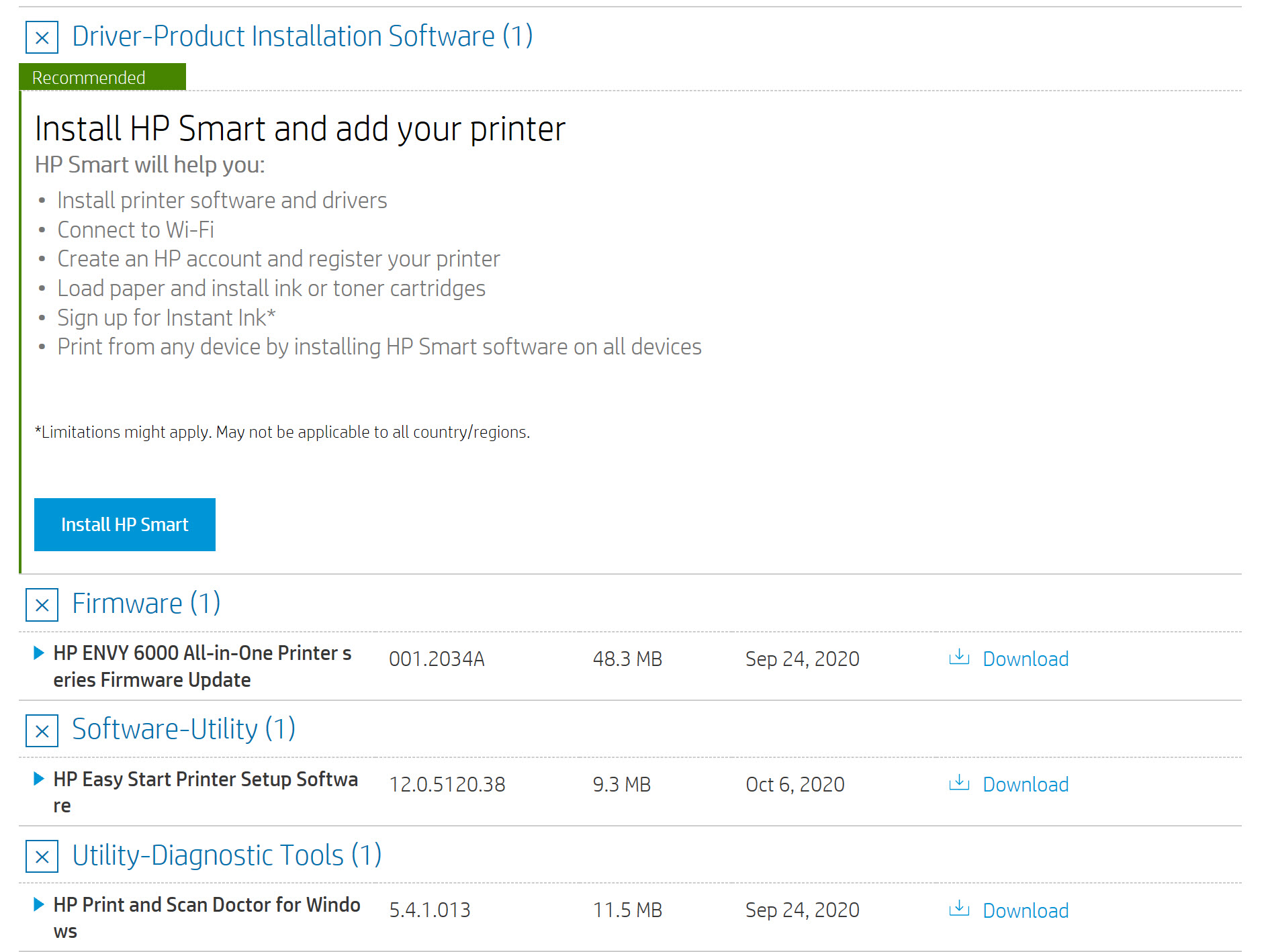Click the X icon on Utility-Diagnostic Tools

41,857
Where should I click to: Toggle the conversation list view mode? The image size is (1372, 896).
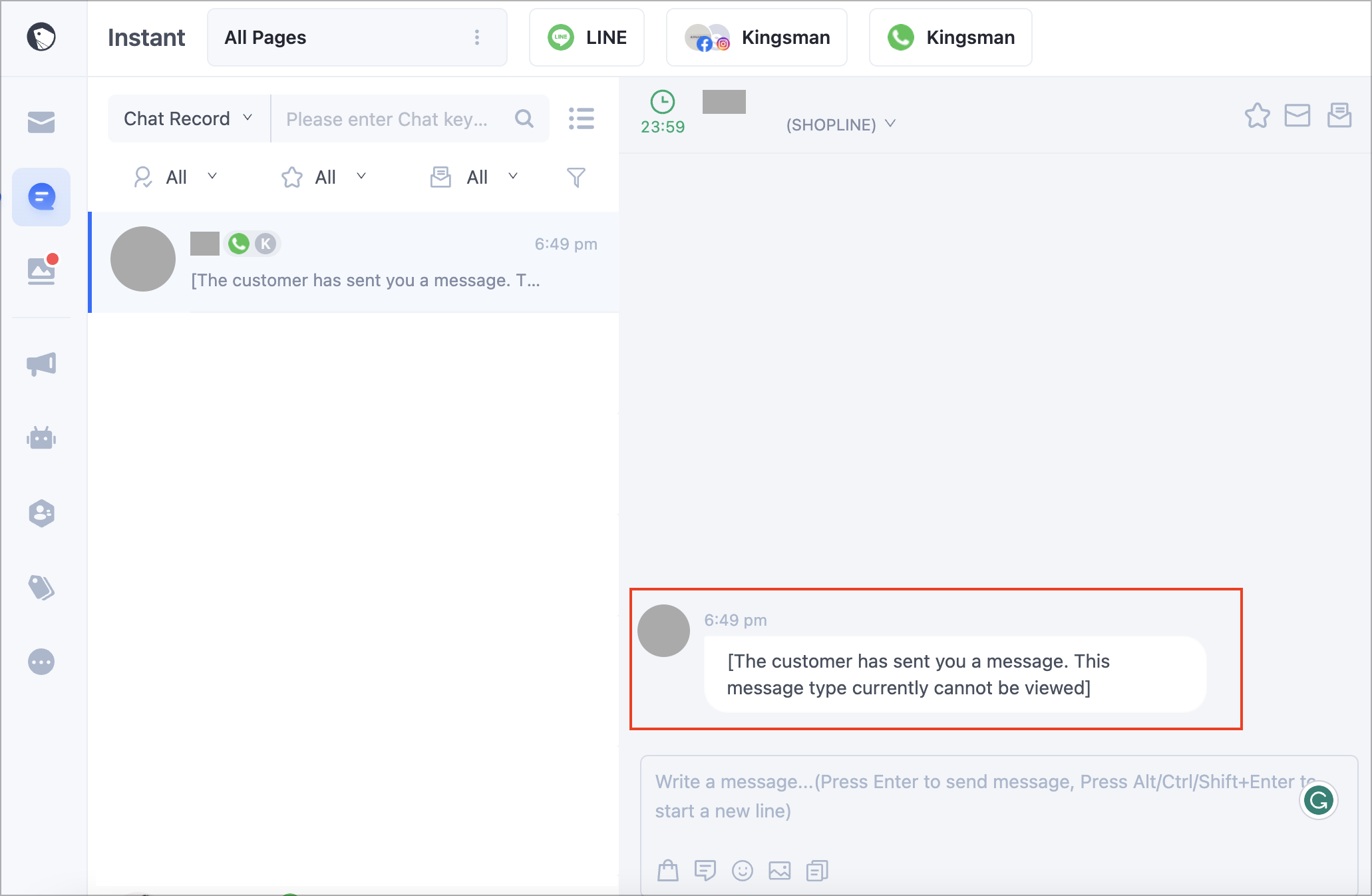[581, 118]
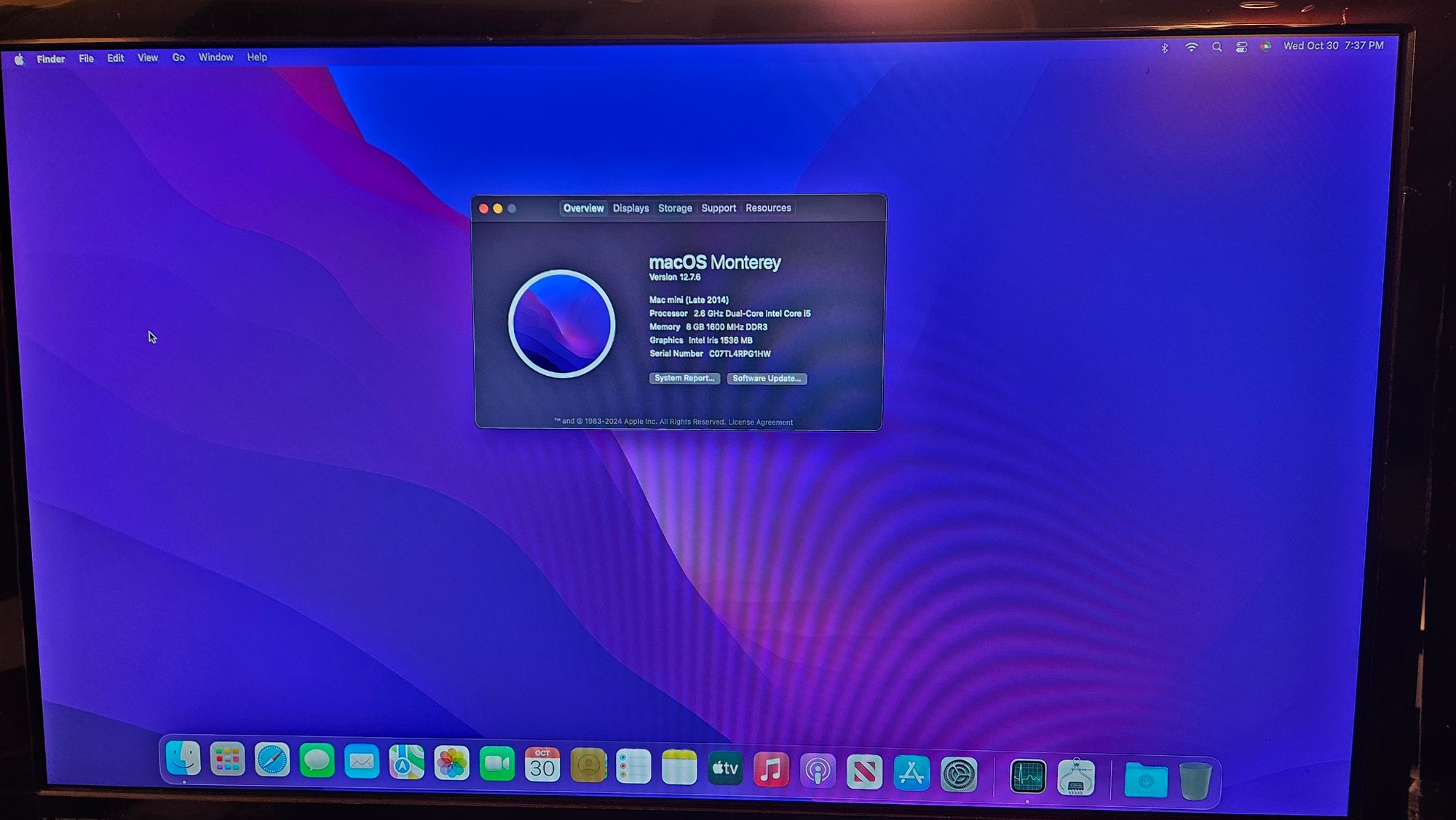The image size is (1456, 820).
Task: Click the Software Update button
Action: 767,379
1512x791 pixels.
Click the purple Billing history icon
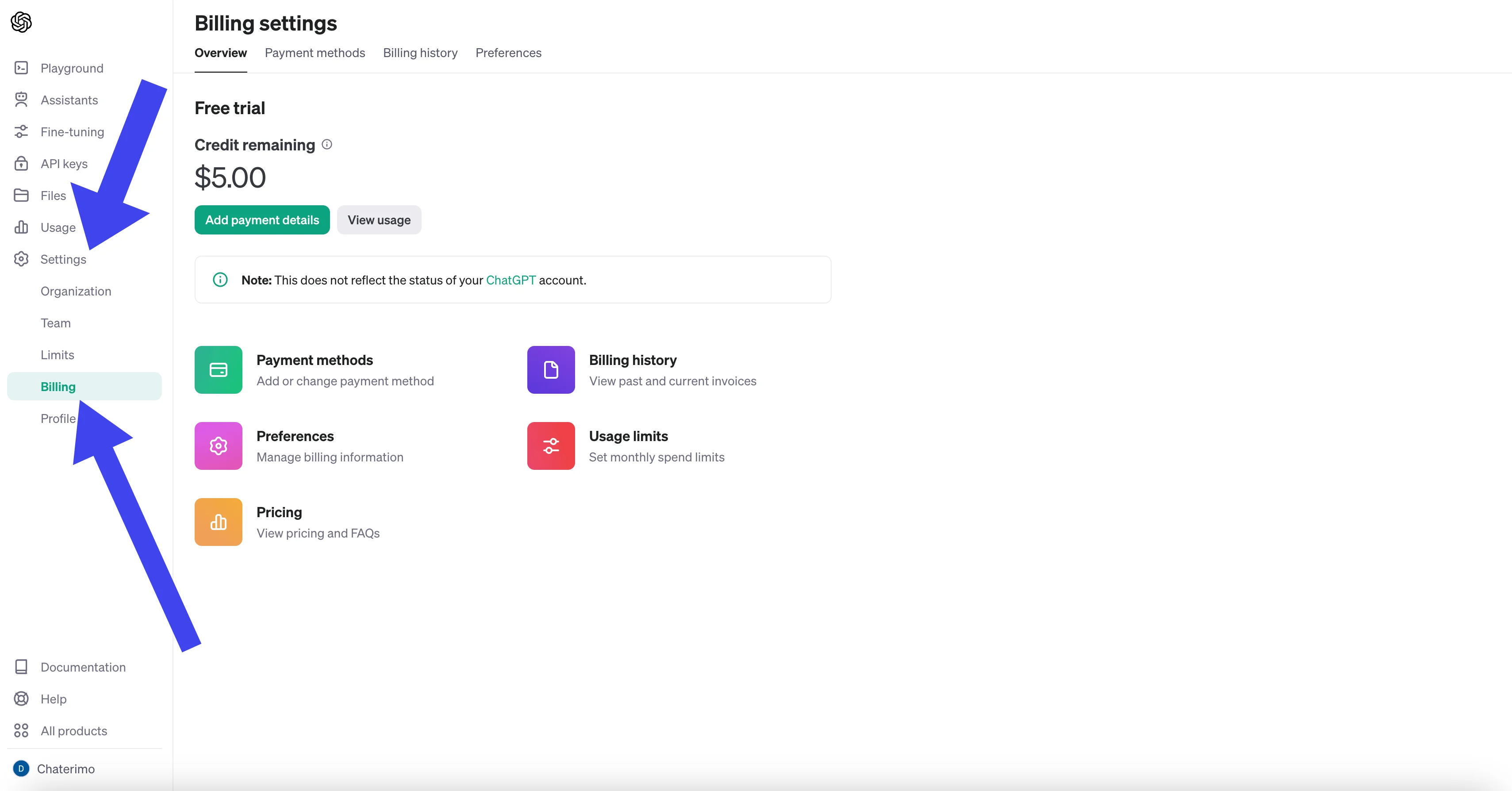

==

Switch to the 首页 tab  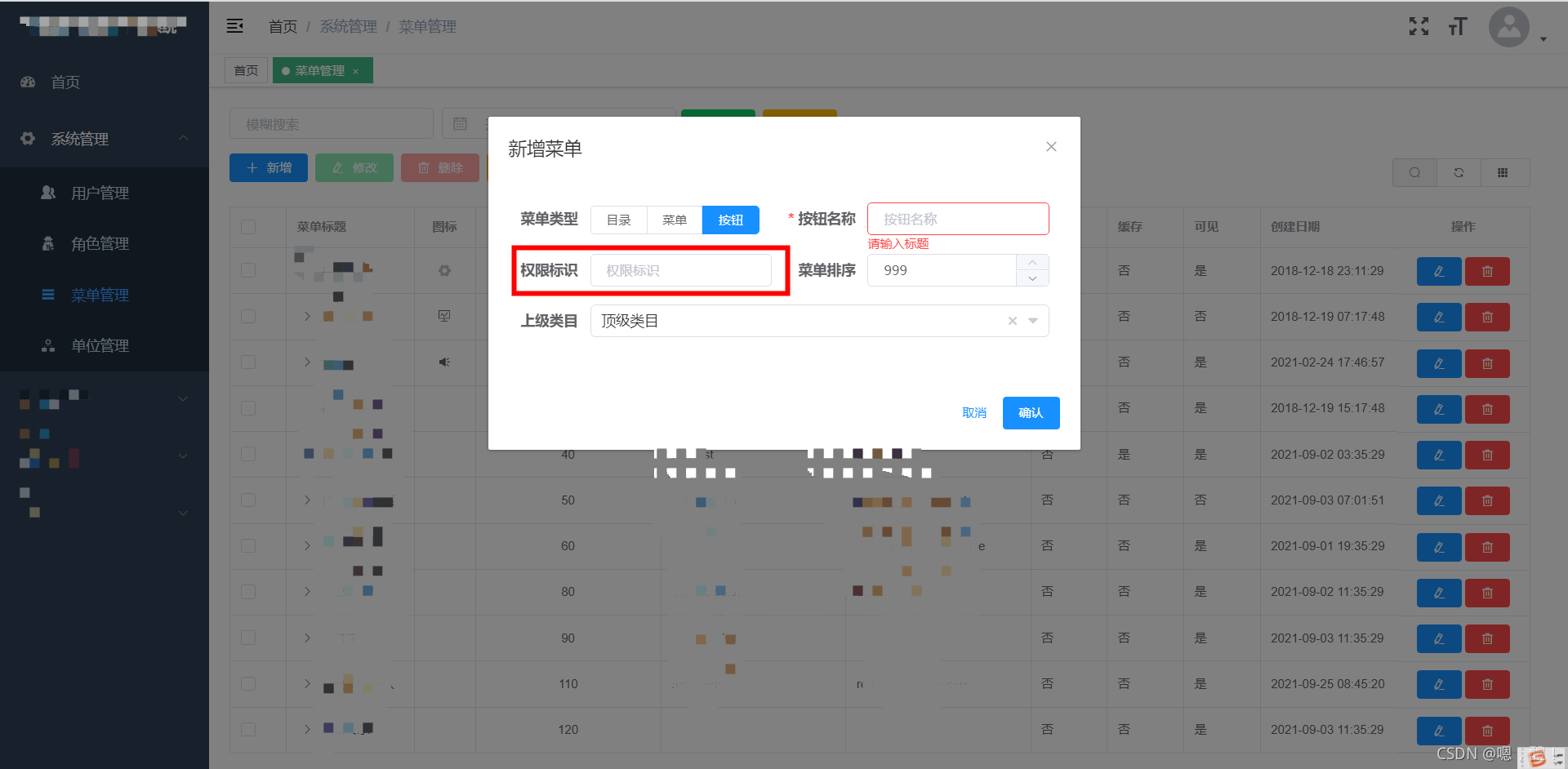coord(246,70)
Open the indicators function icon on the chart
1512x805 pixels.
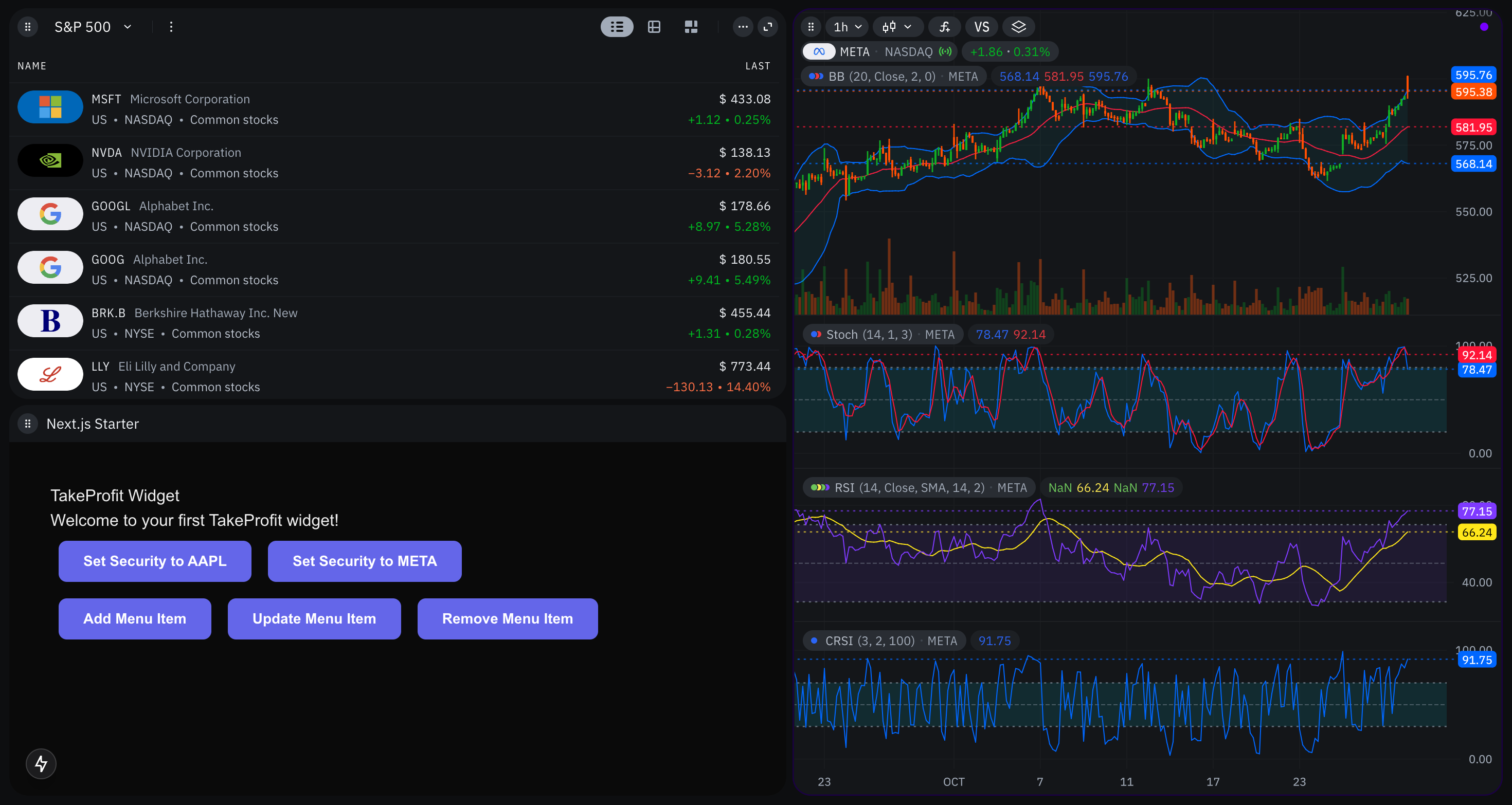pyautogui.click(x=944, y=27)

---

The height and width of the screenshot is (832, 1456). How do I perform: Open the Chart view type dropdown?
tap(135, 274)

EXERCISE DESCRIPTION
In the entries above, every line from the line with "Where should I" to the line with "Click the purple Billing history icon" is to be printed exactly, with both ends included and pictures excluded.

ANSWER SECTION
Where should I click to: Toggle the conversation list view mode? The image size is (1372, 896).
[581, 118]
The image size is (1456, 820).
Task: Click the Software Update button
Action: 767,379
1512x791 pixels.
Click the purple Billing history icon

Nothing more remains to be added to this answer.